周嘉荣点头:“是有一些疑点,钱氏的头还没找到吗?”
“没有,不知被洪水冲到了何方,这几个月下游也不曾听说找到人头。”张德成摇头,笑着说道,“这个案子是下官办的,大人有什么疑点,下官可为大人解惑。”
周嘉荣笑着领了这份情:“那就麻烦张大人了,我想看看县衙的原始卷宗。此外,明日我们准备去纪家村,对钱氏开棺验尸。”
张德成诧异地看着他:“大人,钱氏已经下葬近四个月,尸体已经腐烂,只怕……衙门里有仵作当日的验尸报告。”
周嘉荣指着戈学义道:“无妨,这位是我们大理寺的老仵作,由他再勘验一遍,若无问题,我也可放心,回去也好向上峰交代。”

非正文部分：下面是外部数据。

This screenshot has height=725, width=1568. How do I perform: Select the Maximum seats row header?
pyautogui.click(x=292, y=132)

话说到这份上了,张德成也不好再多言,点头:“大人所言极是,明日下官安排衙役车马随大人走这一遭。”
“那便多谢张大人了。”周嘉荣拱手,“今日客栈掌柜置办了一桌酒席,请大人共饮一杯。”
张德成诚惶诚恐:“这怎么行,大人远道而来,该是下官尽地主之谊才是,怎好让大人破费!”
周嘉荣笑着摆手:“张大人太客气了,此案还有许多要劳烦大人的地方,我在这里先谢过大人了。”
如此一来,张德成便不好推辞了。
一顿酒席既罢,天都黑了,张德成方才离去。
他走后,周嘉荣让人把纪沉雪带了过来问话。
纪沉雪已经知道了下午的事,很是惶恐,一见面就跪下道:“公子,民女不要回去,求求您,别让民女跟他们回去。”

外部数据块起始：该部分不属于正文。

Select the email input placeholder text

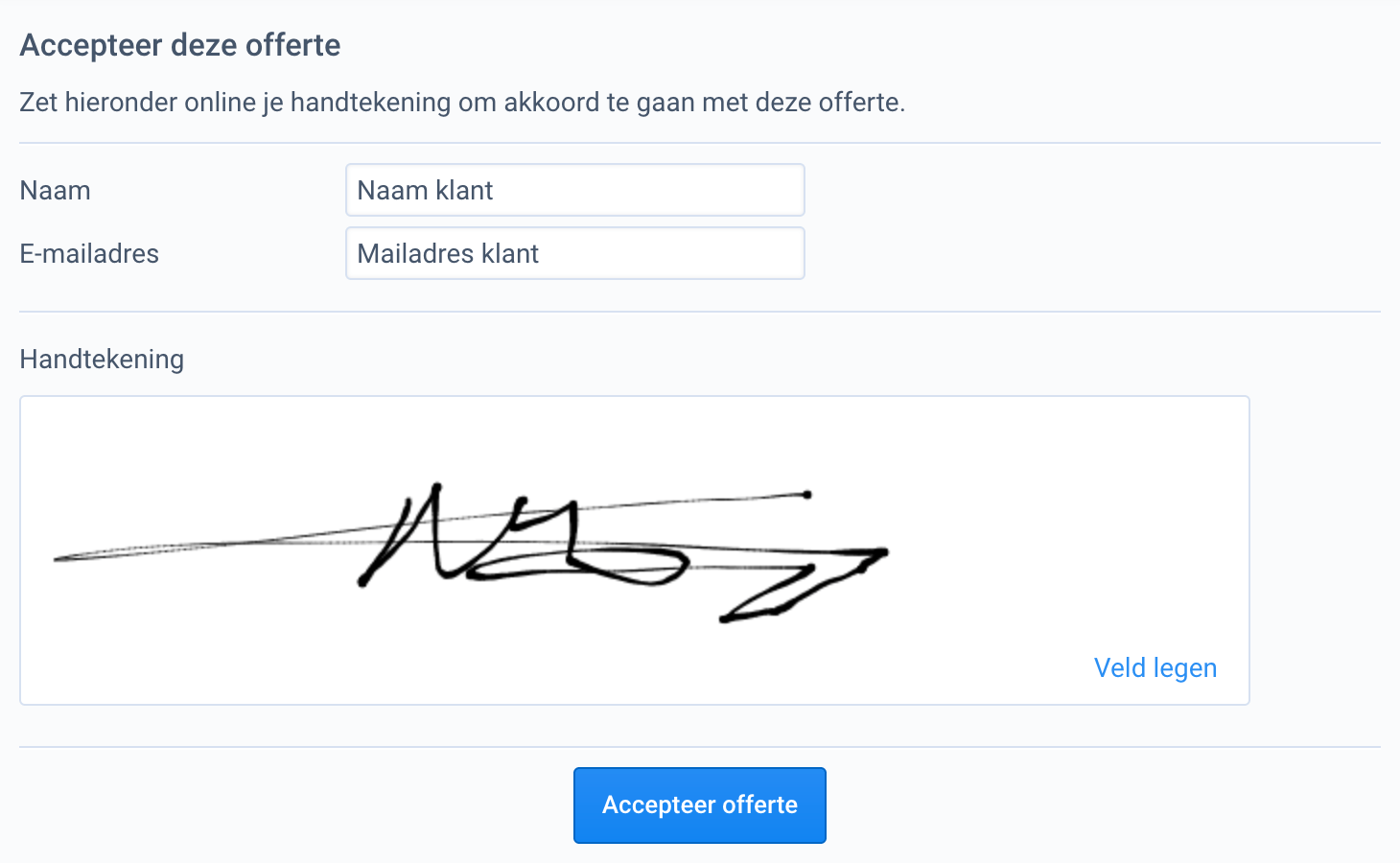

周嘉荣淡淡地看着她:“可是纪家人待你不好?你可如实说来,明日我定会为你做主。”
纪沉雪摇头:“不曾,是民女想替哥哥伸冤。自民女父母过世后,叔伯们对民女兄妹多有照顾……只是,案发后,他们都不信哥哥是无辜的,不让民女到府县告状伸冤。民女只得偷偷离家,这次若是回去,他们定然不会再让民女离开村子了。”
“这么说,他们没苛待过你了?”周嘉荣再次确认。
纪沉雪点头:“哥哥被抓后,族里便商量好了,以后让堂哥家抚养民女成人并给民女置办……嫁妆,以后家产也归堂哥。”

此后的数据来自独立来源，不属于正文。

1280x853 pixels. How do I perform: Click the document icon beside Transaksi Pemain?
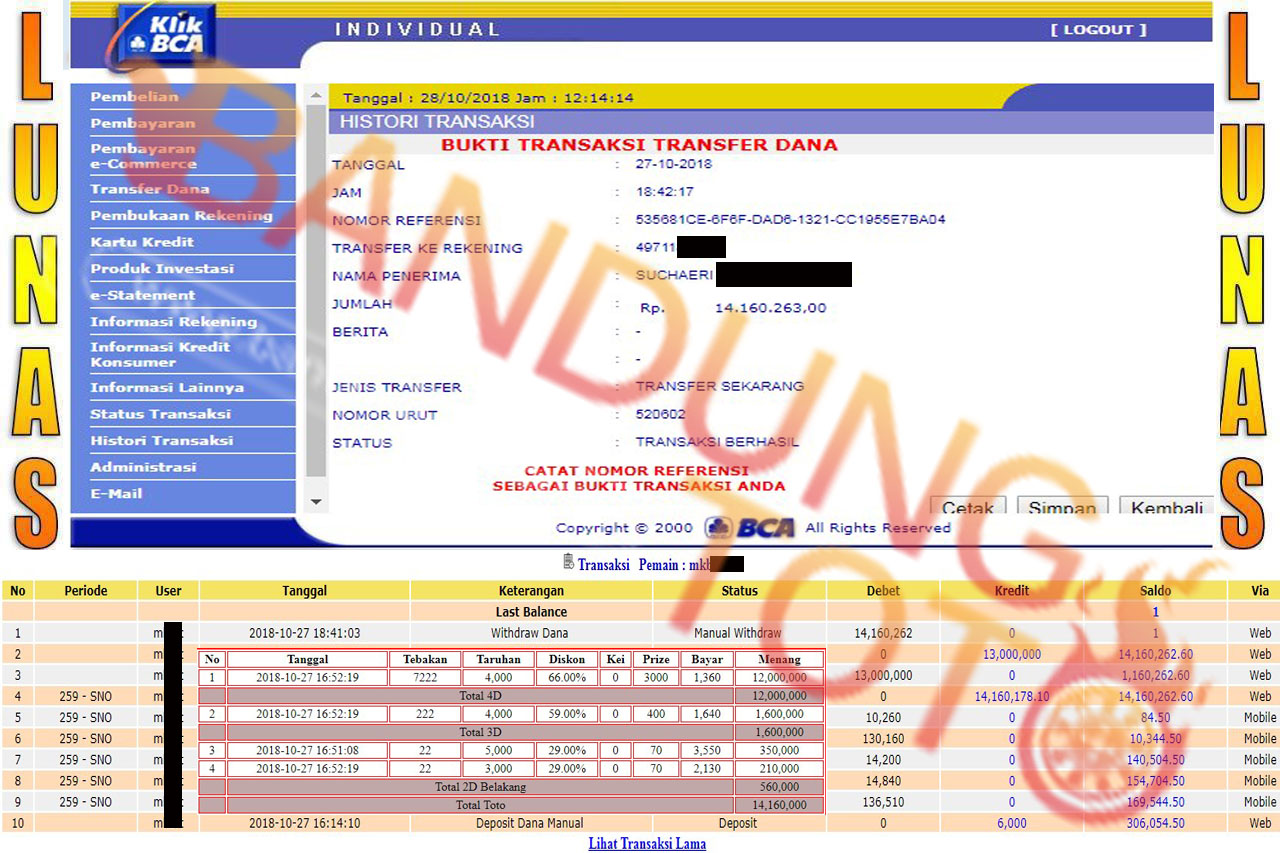(568, 563)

这种安排在乡下并不罕见,周嘉荣问道:“你觉得纪天元怎么样?”
纪天元便是她的堂哥,也是除他们兄妹外,血缘关系最近的人。
纪沉雪想了想说:“堂哥挺好的,出事后,他见我不愿意离开家,便送了些米面过来,让我自己在家生活,又托叔伯照顾我。”
听起来似乎没什么问题,但周嘉荣可没忘记对方今天三番两次地打断他的问话。
而且纪天明出事后,他是最大的受益者。纪天明家良田都有二十多亩,还有祖屋和一些其他家产,七七八八加起来有好几百两银子,这在乡下也算是一笔横财了。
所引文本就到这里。